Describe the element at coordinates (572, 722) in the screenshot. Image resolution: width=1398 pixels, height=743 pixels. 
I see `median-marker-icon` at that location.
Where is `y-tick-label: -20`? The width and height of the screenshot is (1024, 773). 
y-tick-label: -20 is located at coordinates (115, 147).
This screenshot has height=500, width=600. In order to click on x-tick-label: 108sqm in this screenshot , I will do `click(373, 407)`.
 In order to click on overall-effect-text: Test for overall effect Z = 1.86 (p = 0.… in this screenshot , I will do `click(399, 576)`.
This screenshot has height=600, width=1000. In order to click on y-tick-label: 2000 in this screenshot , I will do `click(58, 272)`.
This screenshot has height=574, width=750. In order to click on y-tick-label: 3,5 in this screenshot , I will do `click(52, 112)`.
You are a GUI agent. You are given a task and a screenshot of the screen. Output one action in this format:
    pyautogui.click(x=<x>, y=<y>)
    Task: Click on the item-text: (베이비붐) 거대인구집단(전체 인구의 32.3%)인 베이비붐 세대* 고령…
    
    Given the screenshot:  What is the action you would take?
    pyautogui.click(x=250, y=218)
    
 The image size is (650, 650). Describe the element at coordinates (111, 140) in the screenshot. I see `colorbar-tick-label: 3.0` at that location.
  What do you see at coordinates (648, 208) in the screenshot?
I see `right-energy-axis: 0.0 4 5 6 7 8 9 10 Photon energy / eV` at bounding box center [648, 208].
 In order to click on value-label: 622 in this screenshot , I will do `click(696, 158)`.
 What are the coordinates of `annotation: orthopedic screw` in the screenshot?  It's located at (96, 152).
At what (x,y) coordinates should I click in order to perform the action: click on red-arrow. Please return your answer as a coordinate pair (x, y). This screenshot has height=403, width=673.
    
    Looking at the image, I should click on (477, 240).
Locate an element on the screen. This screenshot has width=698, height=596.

+---+

▸ REQUIRED ACTION:
Quote the lines from the beginning through the one containing "This screenshot has height=500, width=600.", character for character, both ends included.

▸ ANSWER SPACE:
Describe the element at coordinates (572, 722) in the screenshot. Image resolution: width=1398 pixels, height=743 pixels. 
I see `median-marker-icon` at that location.
Where is `y-tick-label: -20`? The width and height of the screenshot is (1024, 773). 
y-tick-label: -20 is located at coordinates (115, 147).
This screenshot has height=500, width=600. In order to click on x-tick-label: 108sqm in this screenshot , I will do `click(373, 407)`.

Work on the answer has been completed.